A few points I’ll make which we will discuss in more detail on part 2 are:

  • A carrier knows the top 10/20/30 brands sending A2P SMS over its network (many carriers have already done direct deals with Meta and Google) as discussed on Unifonic Podcast Episode 5;
  • A critical point is carriers MUST take more interest and control over a critical service for its customers. The issue is not, ‘it’s only 4% of revenue.’ The issue is, its 20% of the value customers perceive they receive from a telco, and the experience is getting worse.
  • The risk is SMS becoming the messaging channel of last resort because of price and poor customer experience.
  • Some in the SMS ecosystem have become hooked on AIT, spam, and fraud. MEF continues to ignore our work, which demonstrates they are complicit, despite Johnny’s love for them.
  • A carrier can have a ‘democracy’ (better control through caring about customer experience and not handing everything over to a monopoly) with 5-10 aggregators with the sanction of ‘pump sh!t at our customers/network and you’re closed off for good.’
  • The end customer is critical in all this, it’s about delivering a safe and secure communications experience. The messaging industry has lost sight of that critical base requirement.
  • Analytics and collaboration are critical to make SMS better. Horisen does not make money on the traffic, that was sold off to Link Mobility. Because they own their platform, they are best positioned to generate the best analytics.
  • Horisen is not a complete answer, they are part of a solution that can make SMS better, and takes us in a direction away from AIT, spam and fraud.

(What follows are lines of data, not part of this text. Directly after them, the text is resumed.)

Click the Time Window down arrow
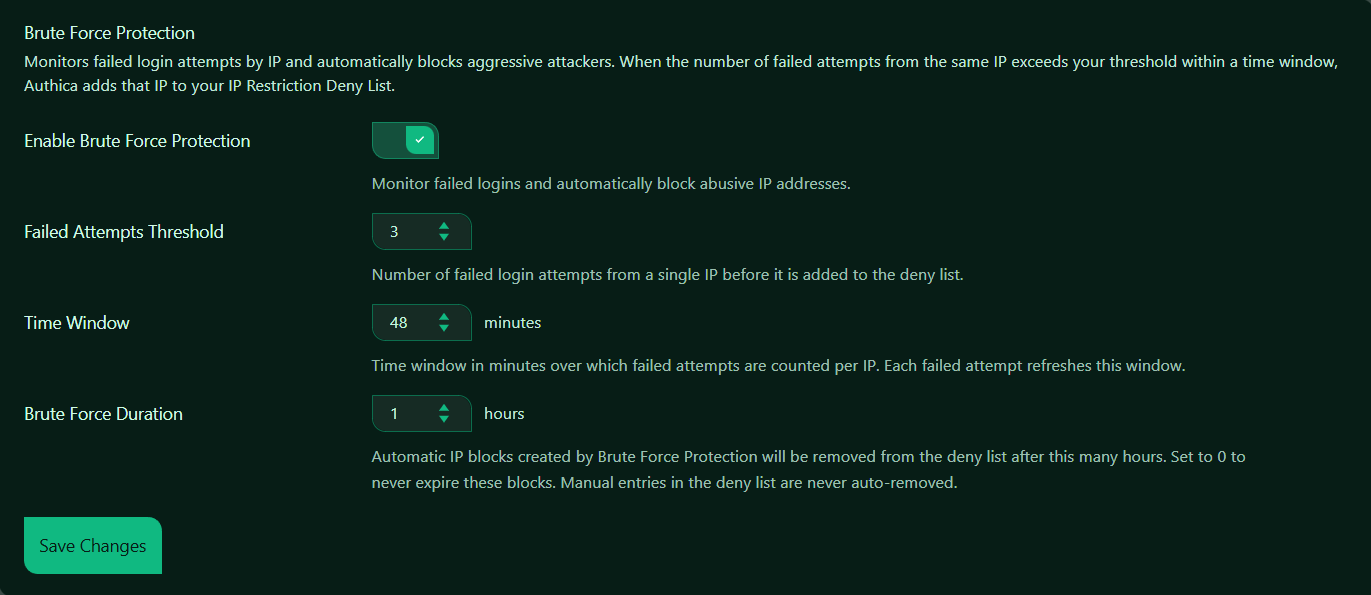This screenshot has height=595, width=1371. (x=444, y=329)
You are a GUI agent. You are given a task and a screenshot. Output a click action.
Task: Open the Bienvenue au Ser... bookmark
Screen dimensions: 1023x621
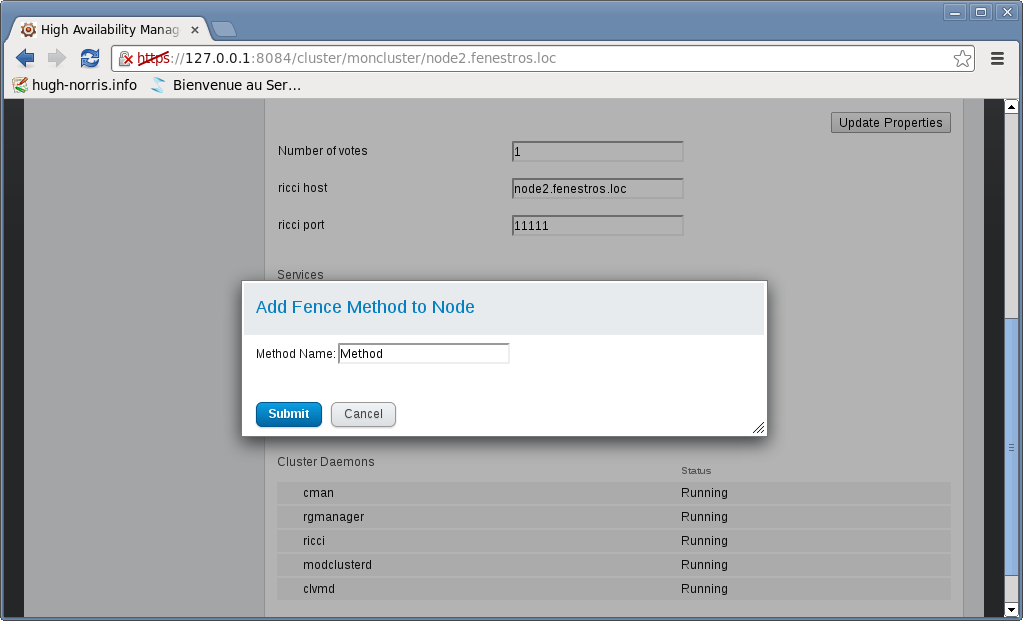coord(226,85)
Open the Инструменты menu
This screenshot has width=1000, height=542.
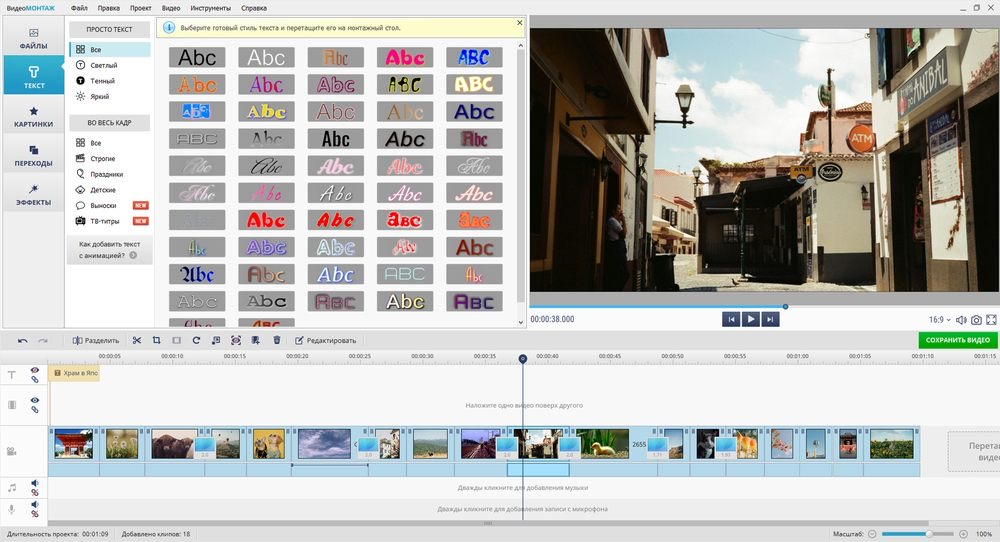[x=210, y=8]
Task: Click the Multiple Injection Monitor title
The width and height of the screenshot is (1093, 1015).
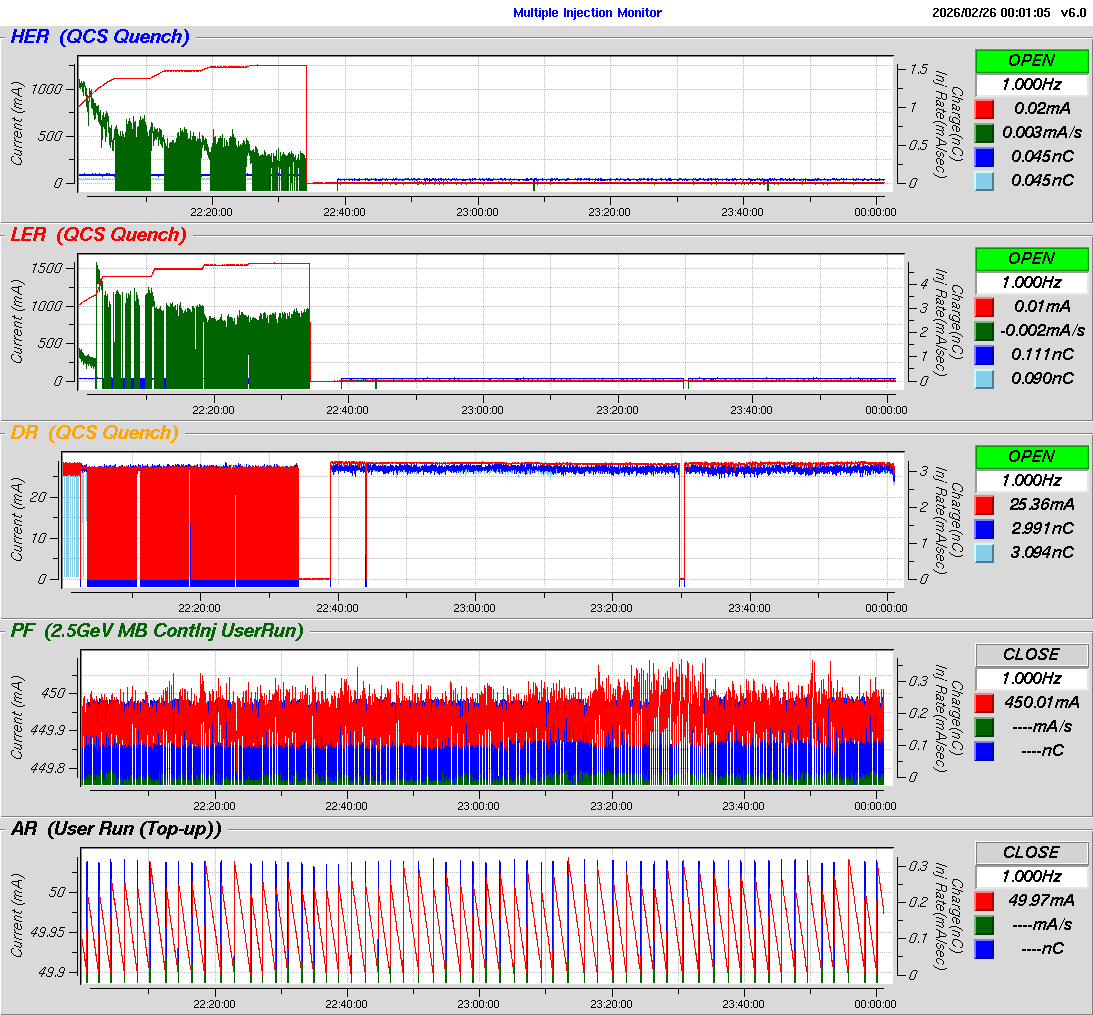Action: click(x=587, y=13)
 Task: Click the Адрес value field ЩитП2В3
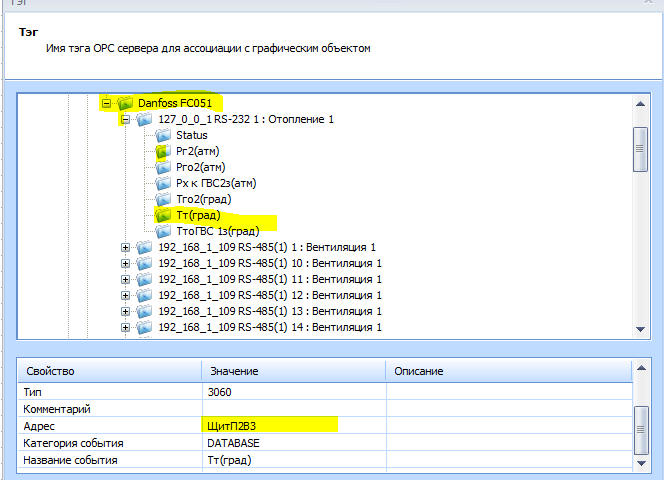click(x=270, y=425)
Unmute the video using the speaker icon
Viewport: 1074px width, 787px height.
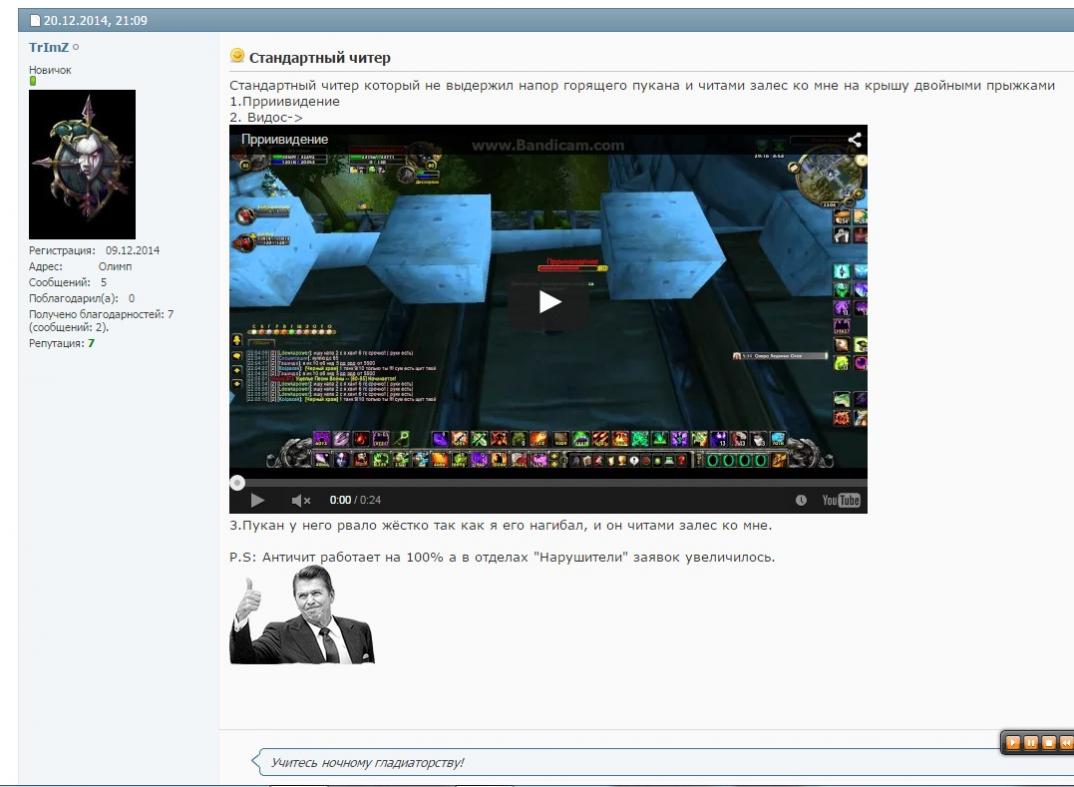click(x=301, y=500)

TADSummit Podcast directory

See all the TADSummit podcasts in a list: https://lnkd.in/eYYnshJ3.

I recommend first reading the blog article for the summary of what was discussed in the video, and then the video for the unadulterated entertainment of the Giovanni Tarone wild ride.

Don’t worry if you only understand half of what Johnny talks about, with the blog summary, and the TADSummit Shorts it sorta makes sense in the end. Though viewing your favorite YouTube short channels and then Johnny appears mid-rant is both funny and disturbing 🙂

You can also view the videos directly in these Youtube playlists:
* Truth in Telecoms: https://www.youtube.com/playlist?list=PLO-gJ4-4x_IKVg4DkAYwXi60NdnqHX2vu
* TADSummit Innovators: https://www.youtube.com/playlist?list=PLO-gJ4-4x_IIdDnr9P28fm1D0bArrG6Wp
* Truth in AI: https://www.youtube.com/playlist?list=PLO-gJ4-4x_ILdvoC7OcNtERtyp1IbmW0l
* TADSummit Shorts: https://www.youtube.com/@TADSummit/shorts

People, Gossip, and Frivolous Stuff

António Cruz is now Head of Discipline Passenger Mobility at Hitachi Rail. I’ve known António since his Portugal Telecom days, where he was one of the few that understood the SDP (Service Delivery Platform) was an IT problem, not a telecom problem.

Charlene (Freeman) Wright is now Sr. Director, Commercial Operations (Proposals and Contracts) at Clinical ink. We’ve known eachother for nearly 2 decadesm when she worked for Trueposition, one of my clients.

Alex Bisschop is now CCO at Conversation24.

Marek Jablonski is now Vice President: TMT – Tech and Engineering services Europe, HCLTech.

Niklas Thorin is now acting CEO at Apis Training. I’ve known Niklas for 15 years, since his Polystar days, network testing and monitoring.

Crystal Enriquez Cruz is now VP of CPAAS and SMS at CIMA Group, Inc.

Anton Ivarsson is now Co-Founder, CTO & CEO ConnectXpress AB.